Problem details - Reproduce the entries from the line with "Task: Expand the Bookmarks panel" up to and including the line with "How do I perform: Select", keeping every line. Shift each coordinate in the answers by adding 42 to it.

Data for this exercise -

§

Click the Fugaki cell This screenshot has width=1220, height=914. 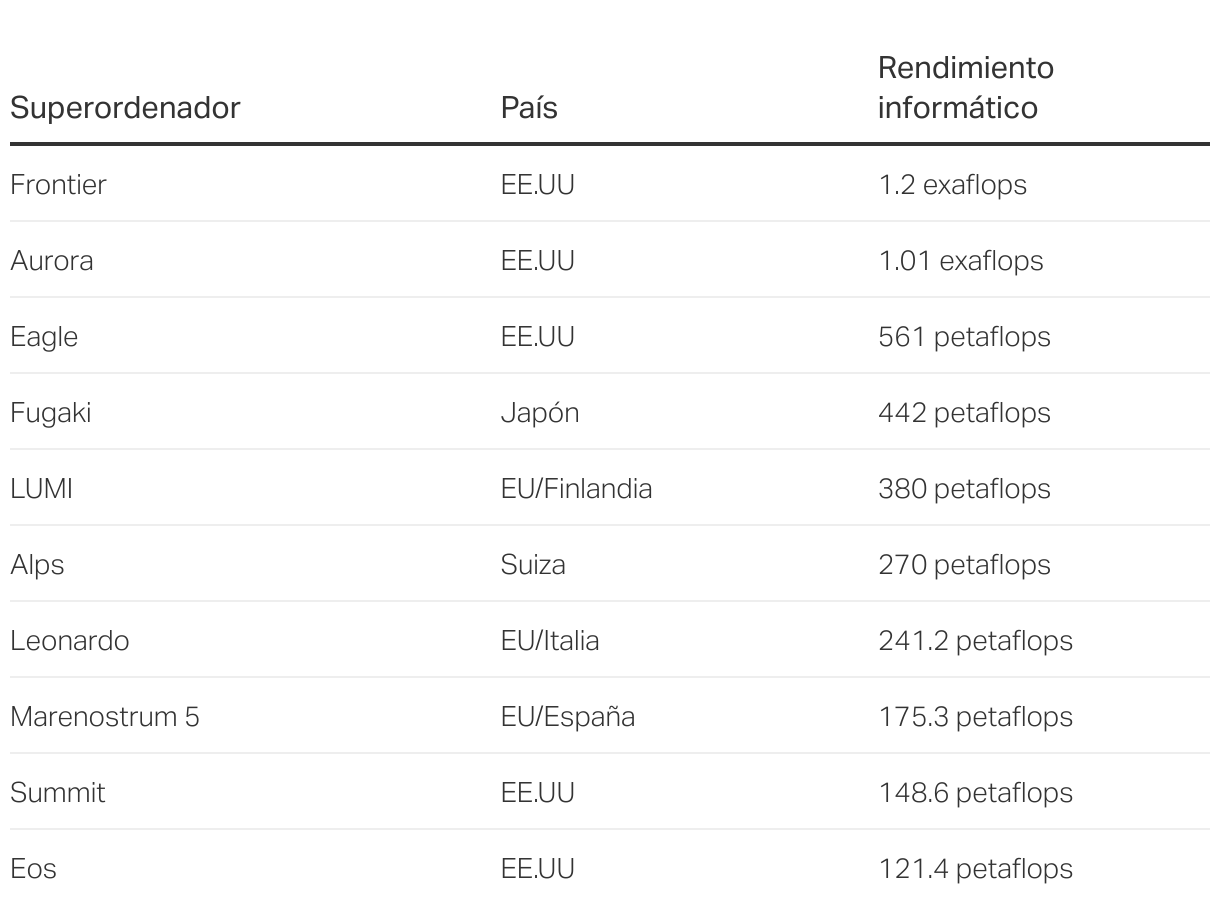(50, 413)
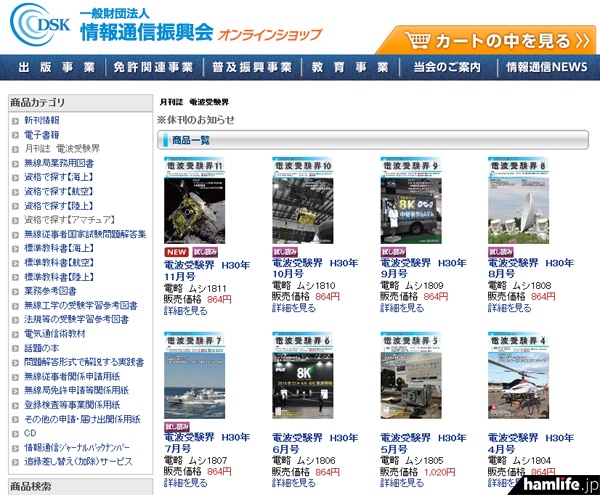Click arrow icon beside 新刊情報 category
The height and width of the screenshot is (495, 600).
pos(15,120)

§

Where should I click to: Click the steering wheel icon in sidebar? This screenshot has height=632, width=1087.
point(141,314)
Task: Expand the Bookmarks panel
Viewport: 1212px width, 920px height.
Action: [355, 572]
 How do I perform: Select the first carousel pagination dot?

§

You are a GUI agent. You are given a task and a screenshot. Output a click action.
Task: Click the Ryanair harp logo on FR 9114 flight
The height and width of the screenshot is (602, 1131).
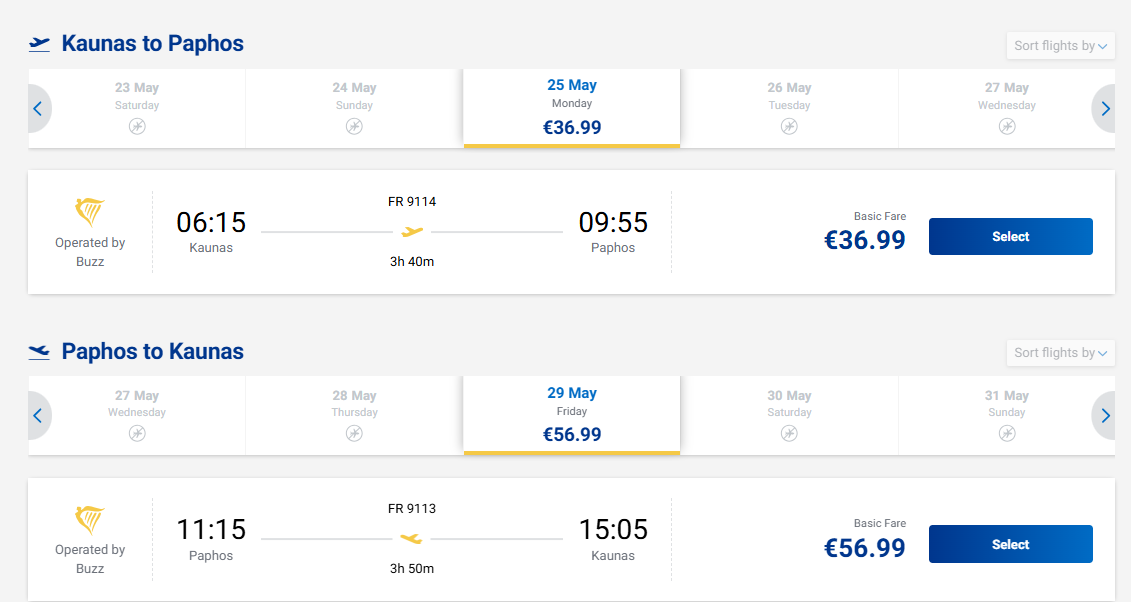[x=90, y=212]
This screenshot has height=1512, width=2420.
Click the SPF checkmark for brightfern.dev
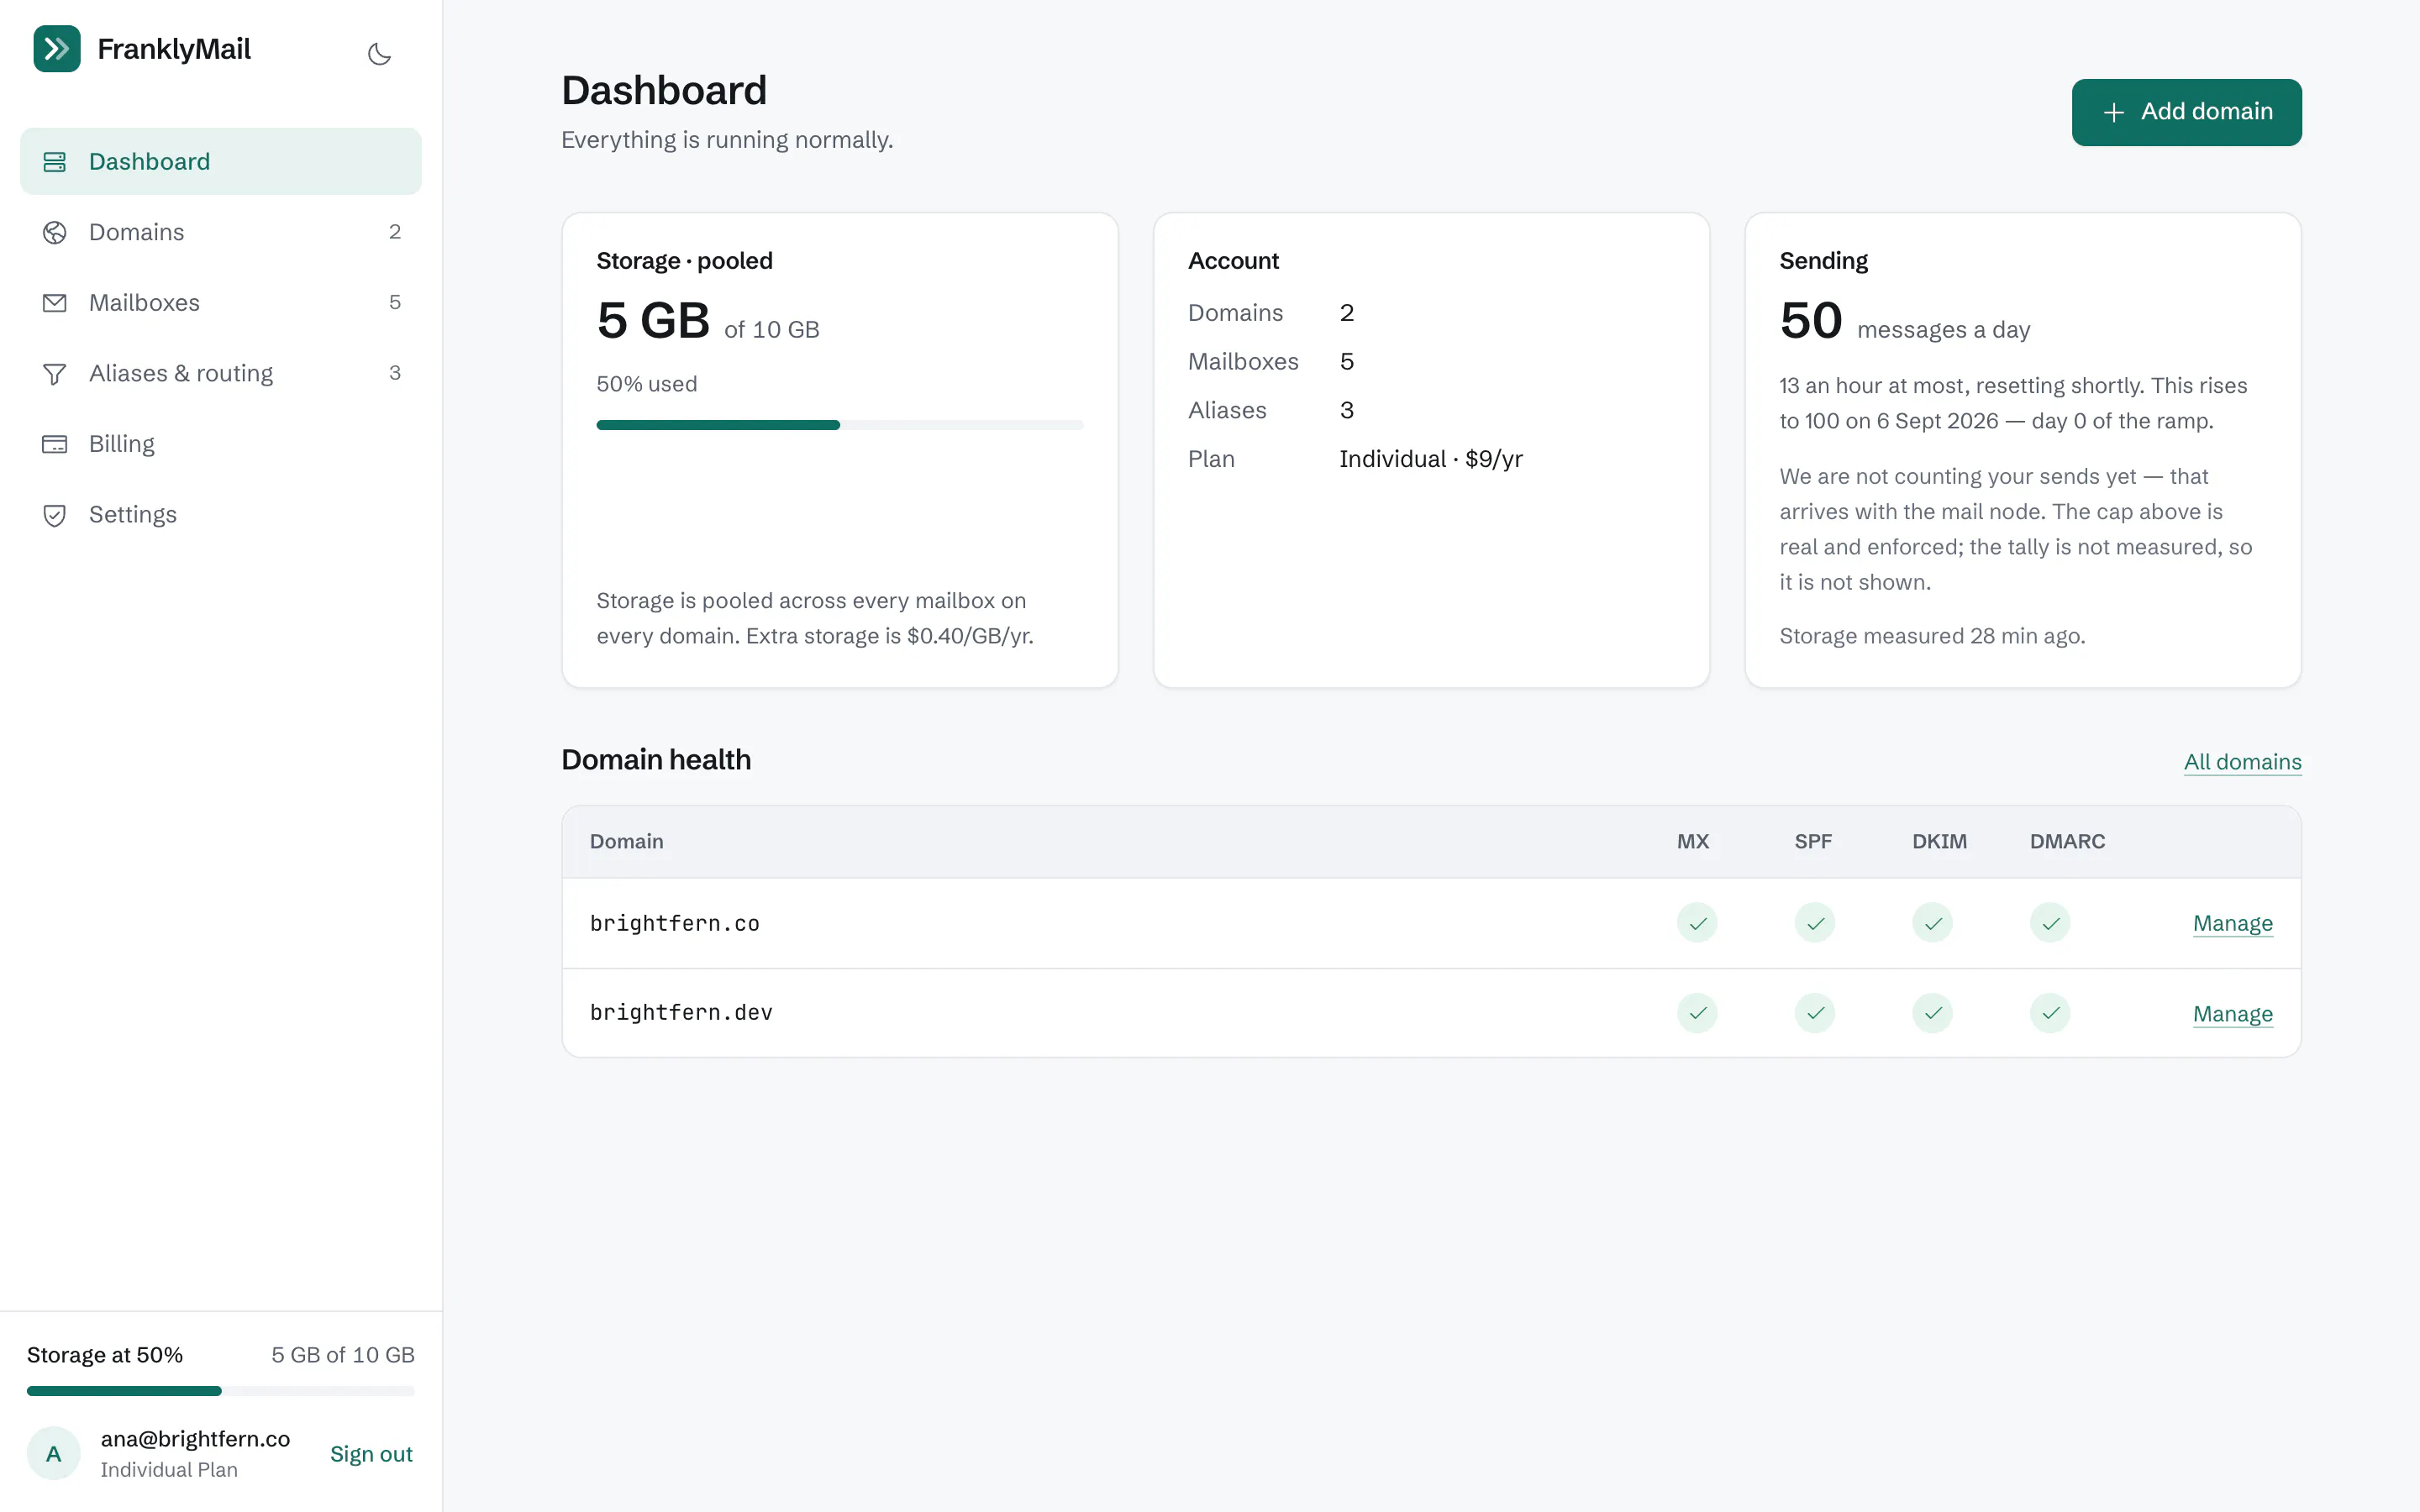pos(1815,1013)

§

Solved exercise -
Task: Expand the Bookmarks panel
Viewport: 1212px width, 920px height.
Action: [397, 614]
 How do I perform: Select the first carousel pagination dot?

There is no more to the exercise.